Creating a Socialist Yugoslavia
Tito, Communist Leadership and the National Question
Description:... The Yugoslav communist leaders aspired to create a socialist Yugoslavia, and when they came into power in 1945, they claimed to have introduced a socialist solution to the Yugoslav national question. But what did it imply to 'solve a national question' and what did introducing a 'socialist solution' to a national question entail?
'Creating a Socialist Yugoslavia: Tito, Communist Leadership and the National Question' charts how the Yugoslav Communist leaders approached the national question, and what influence the complex national relations in the multinational state of Yugoslavia had on the development of the Yugoslav communists' policies, and on their post-war socialist project. From 1935 to 1990, tremendous changes took place in the Yugoslav approach to the national question, and in the institutions they devised as part of this solution. There were also significant changes to the role of the republics and the relations between the different national groups within the Yugoslav state. Discussions on the national question were not absent during this period, despite the communists claim to have solved it. Debates over what kind of Yugoslav unity was the most desirable continued to be a question of contention and different groups had different visions of this. A struggle over resources also developed between different republics.
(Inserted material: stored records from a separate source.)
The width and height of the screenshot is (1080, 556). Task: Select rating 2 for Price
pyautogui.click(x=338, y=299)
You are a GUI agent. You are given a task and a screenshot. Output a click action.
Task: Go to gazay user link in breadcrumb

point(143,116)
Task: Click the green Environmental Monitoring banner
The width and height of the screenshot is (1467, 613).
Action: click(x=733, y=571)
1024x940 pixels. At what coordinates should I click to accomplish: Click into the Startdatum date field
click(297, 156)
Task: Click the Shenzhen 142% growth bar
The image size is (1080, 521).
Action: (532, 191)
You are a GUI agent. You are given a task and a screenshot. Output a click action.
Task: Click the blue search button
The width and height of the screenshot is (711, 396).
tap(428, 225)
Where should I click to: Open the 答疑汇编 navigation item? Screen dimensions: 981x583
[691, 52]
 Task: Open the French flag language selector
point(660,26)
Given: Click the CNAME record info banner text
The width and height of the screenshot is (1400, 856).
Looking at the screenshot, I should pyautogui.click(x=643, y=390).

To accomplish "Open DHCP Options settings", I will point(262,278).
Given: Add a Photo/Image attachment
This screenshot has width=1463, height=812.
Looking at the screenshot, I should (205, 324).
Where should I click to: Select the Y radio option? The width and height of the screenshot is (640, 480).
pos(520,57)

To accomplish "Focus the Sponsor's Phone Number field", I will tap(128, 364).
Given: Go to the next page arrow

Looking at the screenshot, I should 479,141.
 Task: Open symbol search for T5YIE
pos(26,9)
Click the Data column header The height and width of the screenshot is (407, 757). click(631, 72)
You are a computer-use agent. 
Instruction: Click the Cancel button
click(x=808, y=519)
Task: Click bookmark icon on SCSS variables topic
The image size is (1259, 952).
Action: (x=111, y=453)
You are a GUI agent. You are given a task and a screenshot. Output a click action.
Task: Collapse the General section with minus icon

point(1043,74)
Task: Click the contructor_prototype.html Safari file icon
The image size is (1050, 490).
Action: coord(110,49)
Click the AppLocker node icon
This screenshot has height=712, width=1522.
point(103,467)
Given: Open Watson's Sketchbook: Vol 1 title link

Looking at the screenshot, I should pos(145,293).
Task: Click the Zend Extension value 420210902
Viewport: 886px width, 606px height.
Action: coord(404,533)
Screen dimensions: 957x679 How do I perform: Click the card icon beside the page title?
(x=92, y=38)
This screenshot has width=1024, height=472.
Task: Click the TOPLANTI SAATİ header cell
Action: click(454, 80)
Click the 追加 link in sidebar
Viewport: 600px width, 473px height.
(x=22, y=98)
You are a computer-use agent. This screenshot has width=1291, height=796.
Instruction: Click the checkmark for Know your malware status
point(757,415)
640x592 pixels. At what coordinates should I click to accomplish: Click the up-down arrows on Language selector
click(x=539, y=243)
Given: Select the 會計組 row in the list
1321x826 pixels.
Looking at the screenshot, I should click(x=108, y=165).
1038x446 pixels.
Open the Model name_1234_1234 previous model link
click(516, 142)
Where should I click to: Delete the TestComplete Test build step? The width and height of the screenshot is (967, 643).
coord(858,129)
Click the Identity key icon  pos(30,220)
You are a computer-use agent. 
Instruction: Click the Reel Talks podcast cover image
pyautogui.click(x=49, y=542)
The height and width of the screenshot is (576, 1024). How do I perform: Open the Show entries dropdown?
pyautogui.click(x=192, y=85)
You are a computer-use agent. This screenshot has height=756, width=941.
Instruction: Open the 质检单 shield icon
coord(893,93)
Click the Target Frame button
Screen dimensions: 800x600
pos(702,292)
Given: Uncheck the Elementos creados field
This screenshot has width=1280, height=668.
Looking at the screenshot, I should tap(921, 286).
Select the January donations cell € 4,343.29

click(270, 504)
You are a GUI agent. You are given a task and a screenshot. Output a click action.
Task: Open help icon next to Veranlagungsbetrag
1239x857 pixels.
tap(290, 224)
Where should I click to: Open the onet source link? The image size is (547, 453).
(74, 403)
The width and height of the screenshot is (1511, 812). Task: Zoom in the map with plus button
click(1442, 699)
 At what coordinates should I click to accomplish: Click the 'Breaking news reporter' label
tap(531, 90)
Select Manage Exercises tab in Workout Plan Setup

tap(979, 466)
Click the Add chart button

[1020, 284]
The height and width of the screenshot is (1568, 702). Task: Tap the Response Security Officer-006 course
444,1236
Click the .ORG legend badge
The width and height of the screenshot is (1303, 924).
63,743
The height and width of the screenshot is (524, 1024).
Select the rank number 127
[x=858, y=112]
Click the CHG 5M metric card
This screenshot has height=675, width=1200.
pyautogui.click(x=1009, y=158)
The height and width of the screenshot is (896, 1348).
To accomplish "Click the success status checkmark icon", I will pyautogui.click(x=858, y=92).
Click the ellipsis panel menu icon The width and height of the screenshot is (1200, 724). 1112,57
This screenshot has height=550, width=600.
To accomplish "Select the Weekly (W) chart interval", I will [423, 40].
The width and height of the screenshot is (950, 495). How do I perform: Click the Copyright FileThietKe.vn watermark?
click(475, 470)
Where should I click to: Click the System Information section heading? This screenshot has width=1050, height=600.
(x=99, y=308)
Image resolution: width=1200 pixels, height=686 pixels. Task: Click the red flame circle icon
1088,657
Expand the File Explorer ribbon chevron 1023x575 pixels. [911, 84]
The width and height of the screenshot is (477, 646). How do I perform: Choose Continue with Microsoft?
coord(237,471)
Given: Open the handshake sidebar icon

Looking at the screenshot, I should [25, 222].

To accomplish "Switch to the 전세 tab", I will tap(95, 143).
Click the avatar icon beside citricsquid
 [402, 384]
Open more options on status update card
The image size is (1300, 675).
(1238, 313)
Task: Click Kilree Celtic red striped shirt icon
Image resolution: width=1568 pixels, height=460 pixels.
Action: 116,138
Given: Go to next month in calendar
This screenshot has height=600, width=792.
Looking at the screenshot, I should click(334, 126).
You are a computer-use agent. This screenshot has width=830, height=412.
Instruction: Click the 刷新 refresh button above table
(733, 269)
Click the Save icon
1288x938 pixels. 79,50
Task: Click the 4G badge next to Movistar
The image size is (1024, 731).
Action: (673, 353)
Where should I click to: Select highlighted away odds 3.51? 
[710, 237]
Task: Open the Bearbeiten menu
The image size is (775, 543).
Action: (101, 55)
This book identifies and examines four particular phases in the communists' strategies towards the national question; each marked by particular processes, issues and challenges. The claim to have solved the national question often meant that this issue could not be discussed openly and had to be expressed in a particular rhetoric approved by the Party. 'Creating a Socialist Yugoslavia' provides an authoritative account of the Yugoslav communist leaders' national policy and attempts to deal with the challenges encountered by the communists in reconciling their aspiration to create a socialist Yugoslavia with the need to regulate national conflict within the federation.